EXERCISE MATERIALS section start

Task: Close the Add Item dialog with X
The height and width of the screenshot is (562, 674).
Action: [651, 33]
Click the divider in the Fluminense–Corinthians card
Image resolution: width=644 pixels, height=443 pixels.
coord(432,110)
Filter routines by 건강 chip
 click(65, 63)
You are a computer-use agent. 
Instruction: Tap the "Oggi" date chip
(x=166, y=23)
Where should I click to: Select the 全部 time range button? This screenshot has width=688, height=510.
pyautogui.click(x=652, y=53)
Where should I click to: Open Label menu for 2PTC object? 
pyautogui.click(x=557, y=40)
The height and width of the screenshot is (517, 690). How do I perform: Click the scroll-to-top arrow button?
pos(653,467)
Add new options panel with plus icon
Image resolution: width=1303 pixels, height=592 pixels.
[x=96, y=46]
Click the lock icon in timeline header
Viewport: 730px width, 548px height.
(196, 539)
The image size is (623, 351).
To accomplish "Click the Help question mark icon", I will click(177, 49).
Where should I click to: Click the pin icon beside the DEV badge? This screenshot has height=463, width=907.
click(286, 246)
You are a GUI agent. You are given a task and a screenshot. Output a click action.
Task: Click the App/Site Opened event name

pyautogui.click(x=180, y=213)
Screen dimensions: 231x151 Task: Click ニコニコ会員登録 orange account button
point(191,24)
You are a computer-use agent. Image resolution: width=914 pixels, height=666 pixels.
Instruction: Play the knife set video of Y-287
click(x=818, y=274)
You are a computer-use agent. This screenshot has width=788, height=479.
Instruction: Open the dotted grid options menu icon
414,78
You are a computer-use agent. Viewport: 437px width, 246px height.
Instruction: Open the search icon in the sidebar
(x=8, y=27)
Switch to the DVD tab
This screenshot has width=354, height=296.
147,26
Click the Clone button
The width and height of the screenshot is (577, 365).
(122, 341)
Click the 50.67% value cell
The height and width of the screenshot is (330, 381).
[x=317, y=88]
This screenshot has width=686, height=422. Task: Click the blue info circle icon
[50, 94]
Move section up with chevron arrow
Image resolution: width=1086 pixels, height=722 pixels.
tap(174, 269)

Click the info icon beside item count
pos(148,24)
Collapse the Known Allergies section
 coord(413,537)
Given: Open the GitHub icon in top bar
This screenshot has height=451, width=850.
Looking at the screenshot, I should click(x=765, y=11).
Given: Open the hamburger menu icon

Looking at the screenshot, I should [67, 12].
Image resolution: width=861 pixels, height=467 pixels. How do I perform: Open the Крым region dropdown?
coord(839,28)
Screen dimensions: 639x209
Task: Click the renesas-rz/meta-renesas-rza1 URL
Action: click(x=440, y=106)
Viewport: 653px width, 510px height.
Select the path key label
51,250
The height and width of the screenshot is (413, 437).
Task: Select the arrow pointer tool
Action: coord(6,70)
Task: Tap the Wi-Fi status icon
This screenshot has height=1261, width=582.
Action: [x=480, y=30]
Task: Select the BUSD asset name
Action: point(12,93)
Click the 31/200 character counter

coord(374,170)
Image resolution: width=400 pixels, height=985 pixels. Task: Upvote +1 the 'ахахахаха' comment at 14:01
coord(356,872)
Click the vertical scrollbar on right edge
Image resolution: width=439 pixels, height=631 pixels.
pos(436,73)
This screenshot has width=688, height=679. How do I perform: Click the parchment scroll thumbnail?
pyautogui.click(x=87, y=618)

EXERCISE MATERIALS section end

WHAT YOU HAVE TO DO -> Read the entries and pick out all lines that include the word "computer".

EXERCISE RESULT ->
You are a computer-use agent. 
You are a computer-use agent. Image resolution: width=914 pixels, height=666 pixels.
You are a computer-use agent. This screenshot has width=788, height=479.
You are a computer-use agent. Viewport: 437px width, 246px height.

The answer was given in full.